In this work, we proposed a set of economic growth models, built in accordance with the new stylized facts of economic development formulated by J. Stiglitz and T. Piketty, and taking into account the endogenous nature of the formation of physical and human capital shares in national income, and technological progress.

The practical significance of the presented models lies in the wide possibilities of their application in predicting the dynamics of the potential number of jobs, taking into account technological substitution under various scenarios of real wage formation. In addition, with the help of models, we estimate the corresponding GDP volume and the level of decline in aggregate consumer demand caused by the reduction in the number of jobs occupied by people and the increasing role of robots in the economy.

Verification of our developed models with existing US statistics indicates their high accuracy, compliance of the calculated values with actual ones and low approximation error. In the considered scenarios of wage changes—empirical and hypothetical, the forecasts of economists of a decrease in the number of jobs due to automation and robotization of production, and, as a consequence, the prospect of a decrease in demand for goods and services, are confirmed. Based on this, we also presented the simplest model for determining the UBI, which provides a balance of real demand and supply in the economy.

Our proposed set of mathematical models is a useful decision-making tool in the areas of economic and social policy to ensure the stable development of the state.

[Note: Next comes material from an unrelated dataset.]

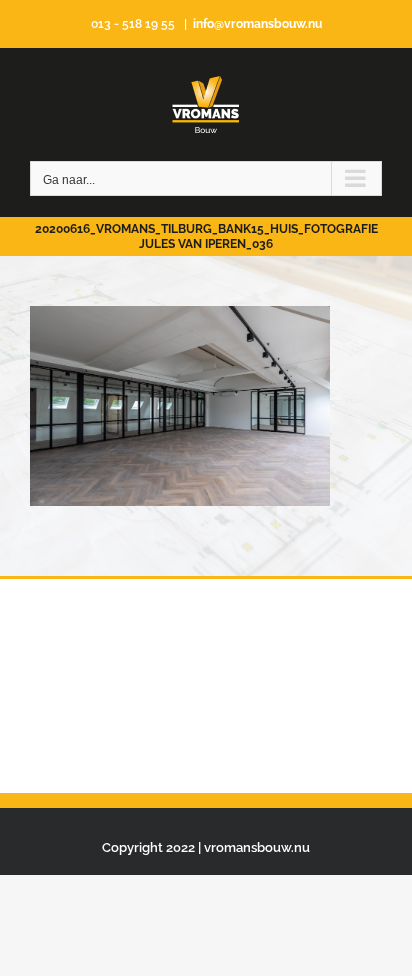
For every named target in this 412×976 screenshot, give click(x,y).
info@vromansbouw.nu (257, 24)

Recommendations for further development of models can be divided into three groups. Firstly, a further complication is possible, for example, by introducing additional factors and parameters when calculating the UBI. Secondly, models should be verified on the statistics of other countries in order to identify possible shortcomings of the presented economic and mathematical apparatus, as well as to formulate recommendations for managing various national economies. Thirdly, a separate direction for the study is finding the optimal scenario for the formation of real wages for given criteria.